The most moving and powerful chapter in the book concerns ‘Ostalgie’, the wistful nostalgia for the GDR elicited in some of the museums that the author reviews. Here Arnold-de Simine raises yet another interesting challenge. New museums like to think of themselves as democratic institutions, exhibiting ample voices, memories and everyday experiences. A democratic image, however, does not mean that the museums ‘encourage visitors to engage critically with memories’ (p. 171) or that all potential voices find room in the exhibition. This is especially apparent in the GDR museums. Moreover, the very genre of the museum has its limits: at the end of the day ‘the framework of the museum cannot help but invest memories that are part of the exhibition with authority’ (p. 171).
Arnold-de Simine does not lament the old museums but she is concerned about the new ones. She hopes that visitors will come away from the museum experience with greater political activism, but she is not naive, as she gently reproves the faith that museums can actually make a difference, that there is a causal effect between perception, feeling and action. On a more general level, Arnold-de Simine is uneasy about the dangers inherent in this experience-oriented education, and also concerned that this kind of edutainment will encourage people to ‘only recognize what they can grasp on the basis of their own experience’ (p. 123). In many ways, the author calls for rationality and knowledge to be returned to the state, our societies and to our lives (museums included).
When the reader finishes reading this intriguing and moving book, the first thing he or she wants to do is rush out and visit those new museums. Nevertheless, the arguments raised in the book are convincing ones, and we cannot help being worried about the shape of our society and about the chances of doing anything about it. But experiencing concern – like ‘feeling’ the past – is neither a political agenda nor a scientific one.

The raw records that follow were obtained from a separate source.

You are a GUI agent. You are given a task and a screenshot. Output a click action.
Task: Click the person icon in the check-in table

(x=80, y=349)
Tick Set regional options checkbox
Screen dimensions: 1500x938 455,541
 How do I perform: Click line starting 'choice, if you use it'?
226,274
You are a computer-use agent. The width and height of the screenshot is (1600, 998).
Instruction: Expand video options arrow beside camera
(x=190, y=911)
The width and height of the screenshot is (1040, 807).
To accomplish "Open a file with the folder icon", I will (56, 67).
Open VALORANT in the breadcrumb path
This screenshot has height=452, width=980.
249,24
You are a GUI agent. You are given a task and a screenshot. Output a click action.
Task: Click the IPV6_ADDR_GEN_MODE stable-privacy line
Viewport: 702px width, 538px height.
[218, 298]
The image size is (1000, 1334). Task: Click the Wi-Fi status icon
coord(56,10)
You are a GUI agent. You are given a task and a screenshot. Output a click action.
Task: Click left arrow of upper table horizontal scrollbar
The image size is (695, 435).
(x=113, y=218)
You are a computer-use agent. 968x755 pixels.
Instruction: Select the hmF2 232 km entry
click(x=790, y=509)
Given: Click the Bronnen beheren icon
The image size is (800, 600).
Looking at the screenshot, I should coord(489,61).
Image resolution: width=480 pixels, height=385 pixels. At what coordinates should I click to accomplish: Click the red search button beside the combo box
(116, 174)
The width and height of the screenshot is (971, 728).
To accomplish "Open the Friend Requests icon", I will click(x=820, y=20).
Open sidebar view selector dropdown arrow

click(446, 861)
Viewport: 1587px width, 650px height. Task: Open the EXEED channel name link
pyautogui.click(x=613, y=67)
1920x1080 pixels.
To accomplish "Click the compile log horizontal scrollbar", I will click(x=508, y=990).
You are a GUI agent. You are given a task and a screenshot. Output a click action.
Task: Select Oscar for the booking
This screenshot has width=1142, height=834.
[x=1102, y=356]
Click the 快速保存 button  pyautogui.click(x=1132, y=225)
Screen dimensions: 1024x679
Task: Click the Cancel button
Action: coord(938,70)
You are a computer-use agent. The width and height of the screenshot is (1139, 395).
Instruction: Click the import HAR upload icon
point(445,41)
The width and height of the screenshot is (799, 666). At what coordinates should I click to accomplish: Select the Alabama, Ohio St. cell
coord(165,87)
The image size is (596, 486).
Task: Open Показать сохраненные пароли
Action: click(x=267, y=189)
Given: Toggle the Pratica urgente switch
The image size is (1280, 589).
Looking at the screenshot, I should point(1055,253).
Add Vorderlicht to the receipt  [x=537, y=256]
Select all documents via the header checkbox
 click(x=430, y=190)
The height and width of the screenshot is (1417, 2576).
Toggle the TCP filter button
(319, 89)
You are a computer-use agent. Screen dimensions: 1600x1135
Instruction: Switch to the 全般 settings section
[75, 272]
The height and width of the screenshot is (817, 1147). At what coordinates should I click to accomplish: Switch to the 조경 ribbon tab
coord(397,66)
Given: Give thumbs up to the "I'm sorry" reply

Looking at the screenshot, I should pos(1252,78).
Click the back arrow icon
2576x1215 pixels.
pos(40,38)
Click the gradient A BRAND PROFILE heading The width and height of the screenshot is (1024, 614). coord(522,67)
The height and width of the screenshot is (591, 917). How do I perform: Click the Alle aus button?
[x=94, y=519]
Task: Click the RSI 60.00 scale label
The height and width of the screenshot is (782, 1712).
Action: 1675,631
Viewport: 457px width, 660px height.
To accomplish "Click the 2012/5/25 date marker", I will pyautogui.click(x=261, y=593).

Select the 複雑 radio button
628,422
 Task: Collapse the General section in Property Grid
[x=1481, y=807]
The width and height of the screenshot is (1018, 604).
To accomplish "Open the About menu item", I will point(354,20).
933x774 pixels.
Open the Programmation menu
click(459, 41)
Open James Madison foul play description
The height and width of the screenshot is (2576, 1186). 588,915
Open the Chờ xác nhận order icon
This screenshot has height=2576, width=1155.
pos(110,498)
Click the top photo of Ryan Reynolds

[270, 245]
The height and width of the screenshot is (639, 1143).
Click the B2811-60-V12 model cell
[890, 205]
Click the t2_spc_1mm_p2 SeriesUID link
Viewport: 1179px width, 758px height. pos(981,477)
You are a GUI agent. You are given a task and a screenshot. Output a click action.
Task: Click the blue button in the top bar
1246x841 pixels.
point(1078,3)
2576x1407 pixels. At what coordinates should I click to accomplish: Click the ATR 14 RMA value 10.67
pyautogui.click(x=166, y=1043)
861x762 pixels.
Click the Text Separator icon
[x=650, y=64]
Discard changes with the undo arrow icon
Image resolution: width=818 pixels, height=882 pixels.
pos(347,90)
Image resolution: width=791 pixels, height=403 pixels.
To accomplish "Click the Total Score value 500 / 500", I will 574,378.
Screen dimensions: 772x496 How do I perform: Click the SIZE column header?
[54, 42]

What needs to follow now is a serious research project on historical museums, one that will actually analyse what is happening, what people retain after engaging with (more or less) moving experiences at museums around the world. The setting is clear, the stage has been analysed and criticised; now is the time to see if there is something in the air. Leaving the past (as fascinating as it can get) behind the closed doors of museums is no longer an option for those who care as scholars of museums, memory and cultural studies, or as citizens of this world.